I can only say myself that the art displayed and available was very impressive, and that the room was filled with more happy and excited people - of all kinds - than I have ever seen at an arts benefit, and I've been to a lot.

I think the organizers are trying to arrange a way to make the works which did not walk out of the room that night visible on line and available for purchase. I know that if we had some fat in our own wallets right now the two of us would have reduced their number quite a bit further on our own. The exhibition had been selected from offerings by NURTUREart artists through the input of a curating team which included Koan Jeff-Baysa, Lowell Pettit, Amy Rosenblum Martin, and Lily Wei. Their excellent judgment was reflected in the quality of what we saw that night. If a system for the sale of the remaining works is set up, I will be reporting it here.

The picture at the top of this post?

We had purchased a ticket which entitled us to one artwork, but, since we were also on the benefit committee and had to get back to work, we had only a few seconds to make a pick from among 150 worthy pieces hanging on the walls of the James Cohan Gallery.

Quickly comparing notes when we could both take a break, Barry and I found we had each separately and immediately zoomed in on "Luis" without knowing anything about the artist or the series of work of which it is a part. It was enough that this beautiful big print suggested a mind and an aesthetic which seemed to be worth exploring further. It turns out that the image is part of body of work in which Evans investigates the home environments of a number of his friends.
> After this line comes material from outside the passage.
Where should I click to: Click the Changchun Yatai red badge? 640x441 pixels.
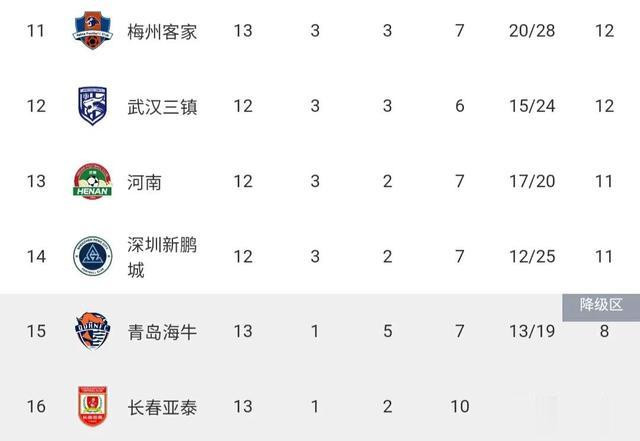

I've searched on line for more information and I came across these two statements, on separate pages of an Arts in Bushwick preview/profile, about his work from the artist himself:

I have a friend who often talks about photographing the people he is close with as a way of maintaining relationships. I often wonder if I agree with his logic, if the power between photographer and subject creates connection or destroys it. Can one maintain a friendship with someone they are constantly observing? If, for example, I photograph the things which gather on bookshelves in a friend’s apartment is this photograph a testament to our friendship and existence, or is it really a marker of the beginning of the end? What happens to a relationship, or for that matter, a place, when it is suddenly acknowledged as important?

My work stems from day to day life; the seemingly banal objects and spaces we overlook in a given day or week, i.e. the books on one’s bookshelves or the newspapers we leave behind on the subway. I am interested in the remnants of consumer culture, archaeology, and what our products say about us.

There's more here, on the White Columns Registry site, and there are also two books documenting his work, one carrying the weight of the painfully-disconsolate title, "I Could Walk Away Now And You Wouldn’t Care", the other (a zine?) tagged with the more dispassionate, "The State of Upstate".